Now, in case you missed any day of these festivities, let’s recap our musings:
- Monday: Introduction, Independence is Better Than Secession
- Tuesday: The Size of Nations
- Wednesday: Culture and Secession
- Thursday: Economic Secession
- Friday: Federalism and Secession
And around the internets, others have been developing the theme. Check’em out:
- A Radical Thought Experiment
- Black Market Secession
- The Real Meaning of July 4th
- Nobody Actually Agrees with the Declaration of Independence Anymore
- Third Palmetto Republic: The Many Benefits of Secession
- Pennsylvanians, The Case for Secession
- Disallowance of Secession is Endorsement of Slavery
- Celebrating the Independence of America
- It was a civil war within a common polity
- Declaration of Singularity
- Happy Secession Day!
And if you didn’t catch last year’s secession week, there’s lots of great content:
- Monday – Secession Goes Mainstream, Intro To Secession
- Tuesday – American Secession & Independence Movements
- Wednesday – Secession vs. Revolution
- Thursday – Federalism (Secession Lite!)

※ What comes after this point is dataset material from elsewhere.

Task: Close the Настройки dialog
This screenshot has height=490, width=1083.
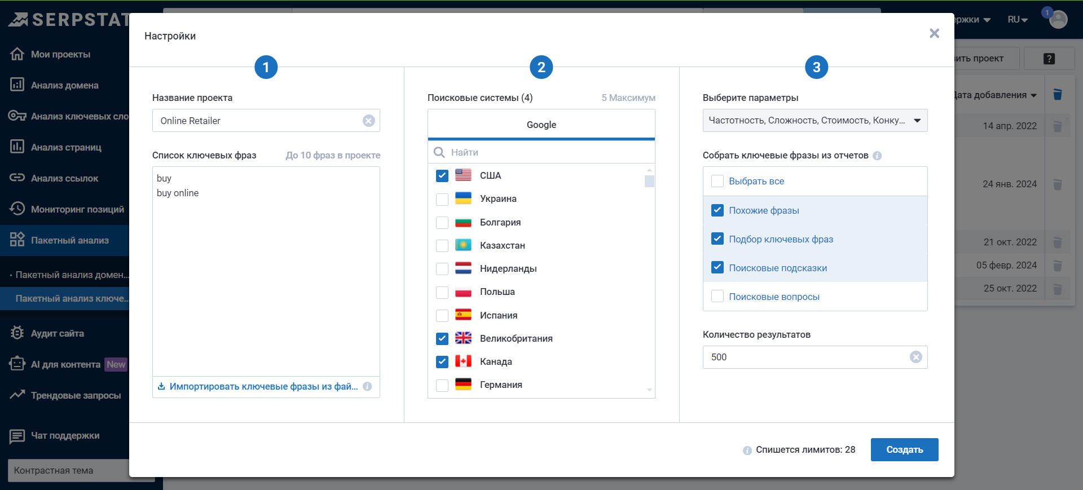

- Friday – Non-Territorial Government: Secede Without Leaving
- Saturday – American Revolution, Declaration of Independence
Speaking of independence and all that, nothing says “I love liberty” more than grown men stuffing their bellies with real pork:
Thanks for tuning in this year! Many thanks to all our contributors. You’re brilliant. Keep us in mind next year, when the event will return, bigger and better. Until then!